Wie Sie Plastik schon jetzt vermeiden können

  • Kaffee aus Mehrwegbechern: Coffee to Go-Becher bestehen zum größten Teil aus Pappe. Was viele nicht wissen: Innen sind sie meist mit einer dünnen Plastikschicht versehen, auch der Deckel besteht fast immer aus Plastik. Mit einem Mehrweg- bzw. Thermobecher können Sie ganz einfach Abhilfe schaffen.
  • Seife, Shampoo und Duschgel am Stück: Im Gegensatz zu Flüssigseifen sind viele Stückseifen ohne Plastikverpackung erhältlich. Auch bieten manche Hersteller Shampoos in fester Form an. Werfen Sie in jedem Fall einen Blick auf die Inhaltsstoffe und meiden Sie Produkte mit Mikroplastik. Diese chemisch hergestellten Plastikzusätze erkennen Sie an den Inhaltsstoffen Acrylate Copolymer (AC), Acrylate Crosspolymer (ACS), Dimethiconol, Methicone, Polyamide (PA, Nylon), Polyacrylate (PA), Polymethylmetacrylate (PMMA), Polyquaternium (PQ), Polyethylene (PE), Polyethyleneglycol (PEG), Polyethyleneterephtalate (PET), Polypropylene (PP), Polypropyleneglycol (PPG), Polystyrene (PS), Polyurethane (PUR) und Siloxane. Noch bequemer: Mit den kostenlosen Apps Codecheck und Beat the Microbead können Sie den Barcode des jeweiligen Produktes abfotografieren und erhalten sofort Auskunft, ob Ihr Produkt bedenkliche Inhaltsstoffe wie Mikroplastik enthält.
  • Nachhaltige Zahnbürsten und Rasierer: Für Zahnbürsten aus Plastik gibt es tolle Alternativen, wie Produkte aus Bambus oder biologisch abbaubarem Nylon. Einige Hersteller bieten auch natürliche Zahnseide, etwa aus Seide oder Bienenwachs.

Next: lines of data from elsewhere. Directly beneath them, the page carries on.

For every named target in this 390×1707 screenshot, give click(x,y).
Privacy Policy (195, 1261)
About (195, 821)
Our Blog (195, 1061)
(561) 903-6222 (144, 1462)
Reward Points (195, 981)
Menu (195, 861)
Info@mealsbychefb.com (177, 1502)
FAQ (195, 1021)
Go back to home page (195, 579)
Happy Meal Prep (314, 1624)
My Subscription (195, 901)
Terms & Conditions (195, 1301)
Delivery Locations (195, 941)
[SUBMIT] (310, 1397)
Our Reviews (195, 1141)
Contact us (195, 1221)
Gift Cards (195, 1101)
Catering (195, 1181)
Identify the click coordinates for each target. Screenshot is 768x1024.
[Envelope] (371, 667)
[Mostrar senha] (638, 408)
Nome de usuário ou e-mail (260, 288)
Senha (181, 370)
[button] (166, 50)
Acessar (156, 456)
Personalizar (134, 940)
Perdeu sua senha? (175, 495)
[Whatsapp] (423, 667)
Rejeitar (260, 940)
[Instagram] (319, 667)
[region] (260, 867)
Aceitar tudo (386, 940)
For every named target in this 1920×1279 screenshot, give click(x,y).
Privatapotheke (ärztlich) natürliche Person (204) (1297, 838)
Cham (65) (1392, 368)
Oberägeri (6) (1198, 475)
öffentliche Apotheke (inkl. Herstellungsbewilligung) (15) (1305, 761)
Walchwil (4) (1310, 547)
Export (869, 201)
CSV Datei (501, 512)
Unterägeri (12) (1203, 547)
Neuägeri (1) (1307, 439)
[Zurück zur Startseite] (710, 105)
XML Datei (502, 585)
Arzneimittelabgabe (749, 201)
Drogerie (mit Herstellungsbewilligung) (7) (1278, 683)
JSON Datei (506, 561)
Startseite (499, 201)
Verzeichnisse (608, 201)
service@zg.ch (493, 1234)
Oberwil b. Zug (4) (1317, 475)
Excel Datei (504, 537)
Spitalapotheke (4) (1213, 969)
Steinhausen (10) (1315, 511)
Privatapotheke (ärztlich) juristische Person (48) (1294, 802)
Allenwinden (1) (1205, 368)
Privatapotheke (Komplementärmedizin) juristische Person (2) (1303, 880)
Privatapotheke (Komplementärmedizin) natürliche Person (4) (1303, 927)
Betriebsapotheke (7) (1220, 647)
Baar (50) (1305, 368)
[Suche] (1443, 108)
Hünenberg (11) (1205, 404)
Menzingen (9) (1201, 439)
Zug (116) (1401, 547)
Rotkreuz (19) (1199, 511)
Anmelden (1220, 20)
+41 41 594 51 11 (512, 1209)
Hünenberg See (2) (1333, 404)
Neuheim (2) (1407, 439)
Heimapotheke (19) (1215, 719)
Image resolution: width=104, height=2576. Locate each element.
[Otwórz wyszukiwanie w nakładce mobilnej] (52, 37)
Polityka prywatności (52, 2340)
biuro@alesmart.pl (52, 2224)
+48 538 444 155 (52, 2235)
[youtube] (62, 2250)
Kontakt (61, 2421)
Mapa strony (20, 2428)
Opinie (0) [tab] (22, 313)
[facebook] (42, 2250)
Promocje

Bei Rasierern sollten Sie auf Holz- oder Metallprodukte setzen. Zwar müssen Sie auch bei diesen regelmäßig die Klingen wechseln, dadurch wird aber deutlich weniger Müll verursacht, als durch Einwegrasierer & Co.
  • Plastikfreie Damenhygiene: Auch für Tampons, Slipeinlagen und Damenbinden stehen plastikfreie Alternativen zur Verfügung, wie Menstruationstassen aus Silikon oder waschbare Slipeinlagen und Binden aus Bio-Baumwolle.
  • Wiederverwendbare Lunchboxen: Statt Plastikverpackungen und -dosen sollten sie auf Behälter aus Glas, Edelstahl und Holz setzen. Auch leere Marmeladengläser finden so schnell eine neue Verwendung.
  • Leitungswasser trinken: Die Wasserqualität in Österreich ist ausgezeichnet und wird ständig überwacht. Leitungswasser kann also bedenkenlos getrunken werden und spart dazu noch jede Menge Plastikmüll.
  • Plastikfrei einkaufen: Verzichten Sie beim Einkaufen auf Obst- und Gemüsesackerl aus Plastik. Setzen Sie stattdessen auf waschbare Stoffnetze. Gleiches gilt für Einkaufstüten. Auch indem Sie Milchprodukte im Glas kaufen, tun Sie der Umwelt etwas Gutes.
  • Frisch kochen: Fertigprodukte und Fastfood sind oft in unnötig viel Plastik verpackt. Wenn Sie den Kunststoff in Ihrem Alltag reduzieren möchten, sollten Sie daher besser frisch kochen – das ist ohnehin gesünder.

Bitte helfen Sie mit, Plastik zu vermeiden! Die Tiere, die Umwelt und Ihre Gesundheit werden es Ihnen danken!